───── Records to process ─────

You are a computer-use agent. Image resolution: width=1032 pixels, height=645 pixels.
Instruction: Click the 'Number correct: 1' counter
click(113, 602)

─────
───── Records to process ─────

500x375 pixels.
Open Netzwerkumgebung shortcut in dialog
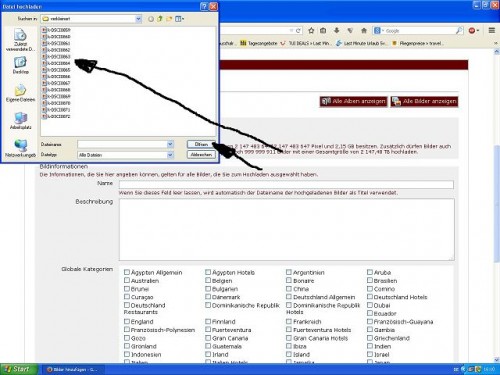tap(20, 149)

─────

> [Written task]: Copy the records from the line containing "You are a computer-use" through the line containing "click(113, 602)", inclusive, switching "counter" to "indicator" and leaving everything else unchanged.

> [Finished answer]:
You are a computer-use agent. Image resolution: width=1032 pixels, height=645 pixels.
Instruction: Click the 'Number correct: 1' indicator
click(113, 602)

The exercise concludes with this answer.